(Beginning of Given records)

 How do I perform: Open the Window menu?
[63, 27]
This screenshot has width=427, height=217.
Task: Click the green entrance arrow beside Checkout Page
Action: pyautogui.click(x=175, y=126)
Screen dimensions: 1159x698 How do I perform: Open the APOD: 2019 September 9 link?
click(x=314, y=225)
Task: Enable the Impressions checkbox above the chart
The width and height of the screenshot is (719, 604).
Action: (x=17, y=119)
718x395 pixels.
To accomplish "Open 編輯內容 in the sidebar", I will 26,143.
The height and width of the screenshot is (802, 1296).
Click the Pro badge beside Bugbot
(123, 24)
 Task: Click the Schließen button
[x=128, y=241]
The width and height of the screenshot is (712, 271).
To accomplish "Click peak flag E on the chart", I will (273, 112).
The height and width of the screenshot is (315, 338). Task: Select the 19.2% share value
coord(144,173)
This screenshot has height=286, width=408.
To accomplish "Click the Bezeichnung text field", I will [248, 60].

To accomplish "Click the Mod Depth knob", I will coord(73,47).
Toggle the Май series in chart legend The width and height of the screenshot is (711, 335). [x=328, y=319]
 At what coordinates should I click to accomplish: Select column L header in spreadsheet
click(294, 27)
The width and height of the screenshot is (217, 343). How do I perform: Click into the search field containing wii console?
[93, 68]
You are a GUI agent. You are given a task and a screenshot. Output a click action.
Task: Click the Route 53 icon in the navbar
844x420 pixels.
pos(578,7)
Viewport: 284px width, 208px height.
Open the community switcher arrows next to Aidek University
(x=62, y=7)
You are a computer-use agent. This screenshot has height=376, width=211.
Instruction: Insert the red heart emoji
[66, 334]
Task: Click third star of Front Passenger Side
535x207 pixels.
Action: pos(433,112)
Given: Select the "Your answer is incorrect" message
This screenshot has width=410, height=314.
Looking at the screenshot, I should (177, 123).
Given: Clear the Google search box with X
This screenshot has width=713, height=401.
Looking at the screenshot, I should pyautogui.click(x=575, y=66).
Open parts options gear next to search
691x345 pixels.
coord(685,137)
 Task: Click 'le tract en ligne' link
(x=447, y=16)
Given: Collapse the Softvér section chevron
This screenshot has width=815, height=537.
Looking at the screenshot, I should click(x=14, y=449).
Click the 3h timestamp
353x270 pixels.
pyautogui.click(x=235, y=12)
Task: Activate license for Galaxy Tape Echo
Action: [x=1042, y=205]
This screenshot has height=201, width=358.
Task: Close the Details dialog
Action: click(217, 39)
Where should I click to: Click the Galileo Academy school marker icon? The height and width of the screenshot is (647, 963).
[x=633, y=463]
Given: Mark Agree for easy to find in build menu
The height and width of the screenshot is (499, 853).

(End of Given records)

## Your instructions
Reproduce without change every line of the entries above, from the one containing "Task: Click 'le tract en ligne' link" through the last.

## Response to the exercise
 Task: Click 'le tract en ligne' link
(x=447, y=16)
Given: Collapse the Softvér section chevron
This screenshot has width=815, height=537.
Looking at the screenshot, I should click(x=14, y=449).
Click the 3h timestamp
353x270 pixels.
pyautogui.click(x=235, y=12)
Task: Activate license for Galaxy Tape Echo
Action: [x=1042, y=205]
This screenshot has height=201, width=358.
Task: Close the Details dialog
Action: click(217, 39)
Where should I click to: Click the Galileo Academy school marker icon? The height and width of the screenshot is (647, 963).
[x=633, y=463]
Given: Mark Agree for easy to find in build menu
The height and width of the screenshot is (499, 853).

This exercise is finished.